## The problem
There is one span to output from the data below: the lines starting at the line with "Start (112, 233)" and ending at the line with "Deny (509, 1113)". Output it exactly, ends included, nothing more.

[Collected data entries]
*** Begin section ***
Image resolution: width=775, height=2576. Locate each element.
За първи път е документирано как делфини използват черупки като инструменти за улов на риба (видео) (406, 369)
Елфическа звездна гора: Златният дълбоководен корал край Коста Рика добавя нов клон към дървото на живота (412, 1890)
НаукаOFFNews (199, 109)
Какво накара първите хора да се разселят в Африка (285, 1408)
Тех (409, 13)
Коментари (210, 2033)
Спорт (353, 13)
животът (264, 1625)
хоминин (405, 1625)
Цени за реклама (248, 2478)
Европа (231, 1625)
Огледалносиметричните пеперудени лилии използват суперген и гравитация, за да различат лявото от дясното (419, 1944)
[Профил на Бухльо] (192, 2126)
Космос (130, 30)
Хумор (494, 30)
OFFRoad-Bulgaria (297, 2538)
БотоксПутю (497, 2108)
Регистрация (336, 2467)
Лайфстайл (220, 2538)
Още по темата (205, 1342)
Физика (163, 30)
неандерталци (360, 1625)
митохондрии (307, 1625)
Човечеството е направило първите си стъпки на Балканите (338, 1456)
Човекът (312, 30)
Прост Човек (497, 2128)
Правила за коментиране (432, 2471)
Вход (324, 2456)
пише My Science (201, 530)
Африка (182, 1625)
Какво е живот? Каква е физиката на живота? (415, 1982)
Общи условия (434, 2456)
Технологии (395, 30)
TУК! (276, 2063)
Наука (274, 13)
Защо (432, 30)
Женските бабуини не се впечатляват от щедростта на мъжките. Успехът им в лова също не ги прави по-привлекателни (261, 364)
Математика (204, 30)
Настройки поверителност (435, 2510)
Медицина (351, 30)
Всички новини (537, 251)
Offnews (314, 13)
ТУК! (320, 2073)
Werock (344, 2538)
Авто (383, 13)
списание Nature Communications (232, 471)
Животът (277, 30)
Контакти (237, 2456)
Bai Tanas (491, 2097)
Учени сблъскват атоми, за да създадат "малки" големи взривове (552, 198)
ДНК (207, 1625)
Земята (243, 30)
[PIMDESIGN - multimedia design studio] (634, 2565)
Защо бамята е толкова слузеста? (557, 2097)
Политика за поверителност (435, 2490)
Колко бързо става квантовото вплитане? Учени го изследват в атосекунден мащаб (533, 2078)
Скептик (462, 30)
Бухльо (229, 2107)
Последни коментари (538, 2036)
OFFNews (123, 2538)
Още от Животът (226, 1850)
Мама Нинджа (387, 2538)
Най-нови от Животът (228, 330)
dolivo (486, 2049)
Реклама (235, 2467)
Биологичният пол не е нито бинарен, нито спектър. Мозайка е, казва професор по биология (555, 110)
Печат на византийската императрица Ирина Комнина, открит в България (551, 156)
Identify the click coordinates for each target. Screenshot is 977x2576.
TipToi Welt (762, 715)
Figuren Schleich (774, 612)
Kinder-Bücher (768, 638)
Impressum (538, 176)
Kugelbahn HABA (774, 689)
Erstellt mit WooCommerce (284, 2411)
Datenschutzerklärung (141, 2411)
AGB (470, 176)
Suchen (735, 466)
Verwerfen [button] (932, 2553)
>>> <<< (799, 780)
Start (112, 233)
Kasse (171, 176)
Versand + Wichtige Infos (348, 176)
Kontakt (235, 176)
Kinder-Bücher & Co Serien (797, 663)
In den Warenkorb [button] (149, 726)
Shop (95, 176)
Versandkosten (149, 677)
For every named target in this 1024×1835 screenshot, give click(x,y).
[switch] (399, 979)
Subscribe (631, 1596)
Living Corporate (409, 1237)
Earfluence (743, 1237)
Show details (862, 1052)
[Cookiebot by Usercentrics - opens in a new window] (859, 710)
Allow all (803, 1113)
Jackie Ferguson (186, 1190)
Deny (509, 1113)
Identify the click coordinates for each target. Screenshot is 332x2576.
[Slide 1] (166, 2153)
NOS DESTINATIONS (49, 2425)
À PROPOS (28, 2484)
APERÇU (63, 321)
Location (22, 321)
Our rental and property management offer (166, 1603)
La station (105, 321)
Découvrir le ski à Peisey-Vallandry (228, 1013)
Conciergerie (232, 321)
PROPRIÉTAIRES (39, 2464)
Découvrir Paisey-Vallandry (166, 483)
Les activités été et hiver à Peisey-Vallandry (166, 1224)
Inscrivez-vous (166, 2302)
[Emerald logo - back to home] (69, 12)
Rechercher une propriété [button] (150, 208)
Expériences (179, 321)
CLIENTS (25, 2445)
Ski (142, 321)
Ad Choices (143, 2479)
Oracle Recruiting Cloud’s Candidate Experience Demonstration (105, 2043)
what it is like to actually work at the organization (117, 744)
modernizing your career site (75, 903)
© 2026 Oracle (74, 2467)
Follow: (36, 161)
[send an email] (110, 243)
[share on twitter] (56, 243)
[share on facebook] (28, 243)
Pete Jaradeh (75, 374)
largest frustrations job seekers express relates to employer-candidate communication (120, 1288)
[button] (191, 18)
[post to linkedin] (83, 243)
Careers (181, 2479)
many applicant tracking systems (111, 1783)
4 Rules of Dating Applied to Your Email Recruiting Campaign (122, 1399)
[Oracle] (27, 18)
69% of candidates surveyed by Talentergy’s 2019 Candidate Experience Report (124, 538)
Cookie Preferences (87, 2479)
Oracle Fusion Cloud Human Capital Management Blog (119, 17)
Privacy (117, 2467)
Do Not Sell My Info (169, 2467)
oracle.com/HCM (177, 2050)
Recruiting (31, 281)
*** End section ***
## Output
Start (112, 233)
Kasse (171, 176)
Versand + Wichtige Infos (348, 176)
Kontakt (235, 176)
Kinder-Bücher & Co Serien (797, 663)
In den Warenkorb [button] (149, 726)
Shop (95, 176)
Versandkosten (149, 677)
For every named target in this 1024×1835 screenshot, give click(x,y).
[switch] (399, 979)
Subscribe (631, 1596)
Living Corporate (409, 1237)
Earfluence (743, 1237)
Show details (862, 1052)
[Cookiebot by Usercentrics - opens in a new window] (859, 710)
Allow all (803, 1113)
Jackie Ferguson (186, 1190)
Deny (509, 1113)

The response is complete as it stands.